Could you retype only the lines from the one containing "You are a computer-use agent." through the final line of the entries, both included, skipping any images?

[MATERIAL PROVIDED]

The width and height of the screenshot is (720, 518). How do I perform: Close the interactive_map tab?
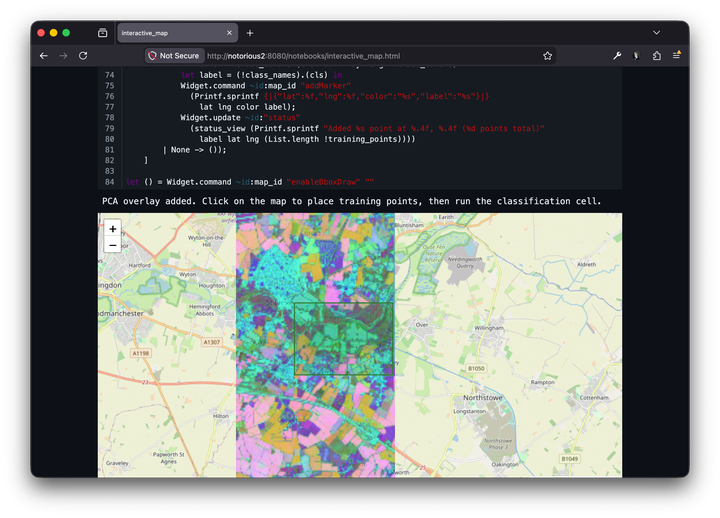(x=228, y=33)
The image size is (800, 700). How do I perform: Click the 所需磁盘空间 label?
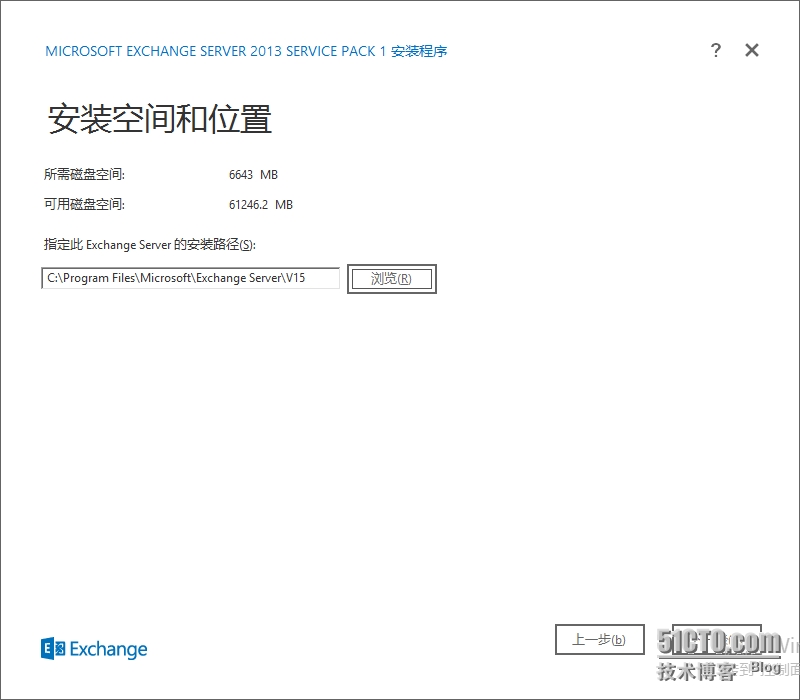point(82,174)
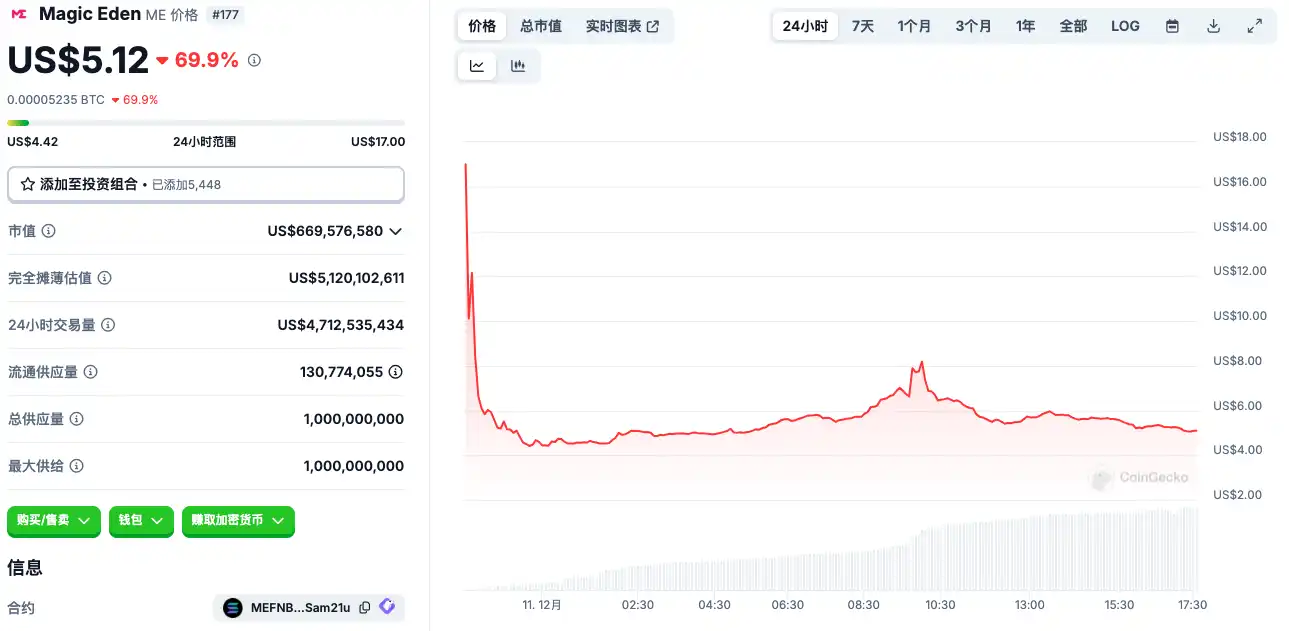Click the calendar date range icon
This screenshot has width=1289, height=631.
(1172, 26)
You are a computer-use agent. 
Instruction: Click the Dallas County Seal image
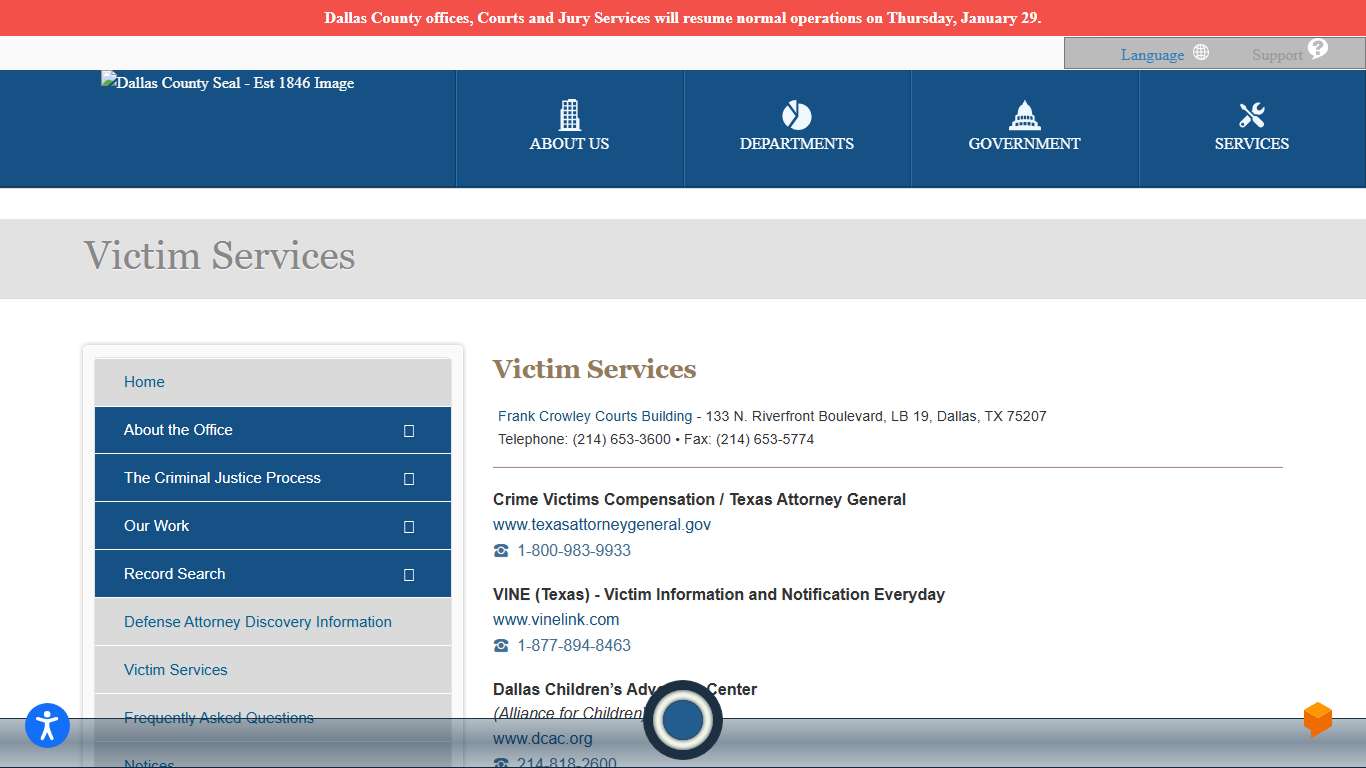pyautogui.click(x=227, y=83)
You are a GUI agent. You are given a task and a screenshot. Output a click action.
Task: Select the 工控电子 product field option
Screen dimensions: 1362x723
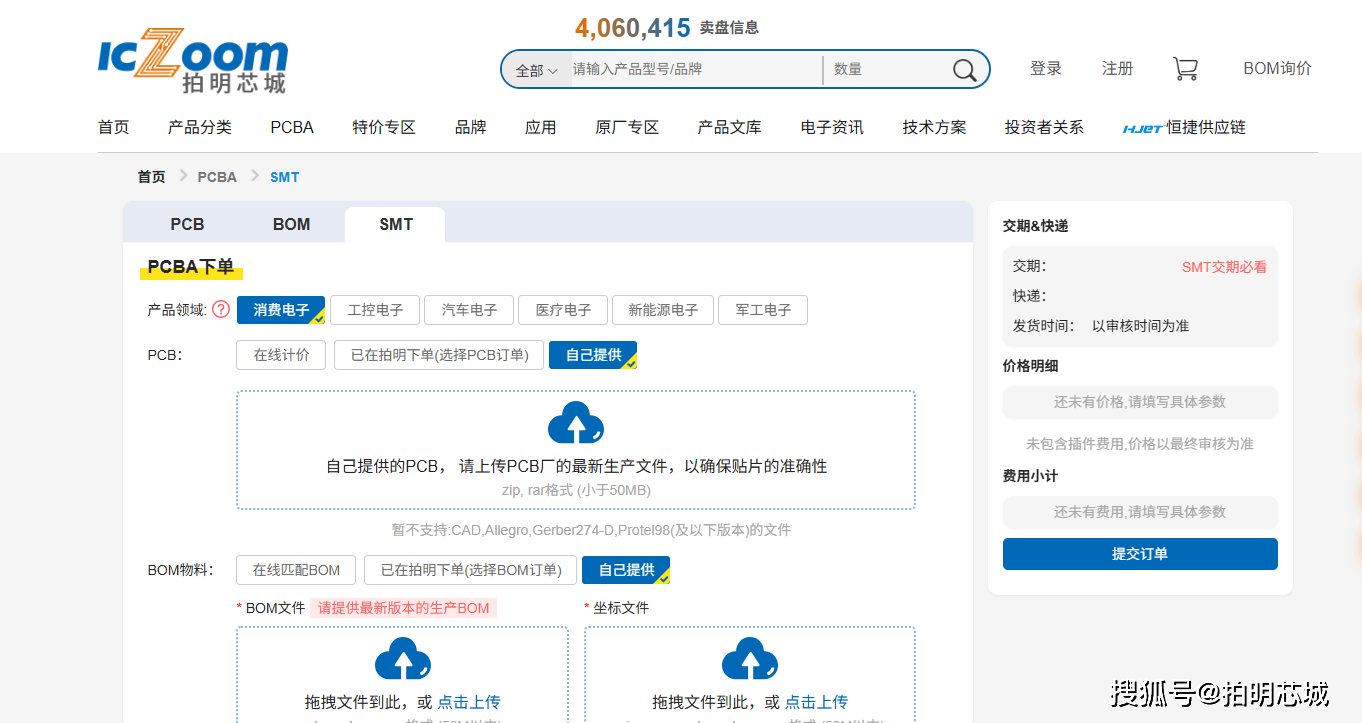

[/MATERIAL PROVIDED]

EXERCISE RESULT.
You are a computer-use agent. 
Instruction: Click the Dallas County Seal image
pyautogui.click(x=227, y=83)
You are a GUI agent. You are given a task and a screenshot. Output a click action.
Task: Select the 工控电子 product field option
Screen dimensions: 1362x723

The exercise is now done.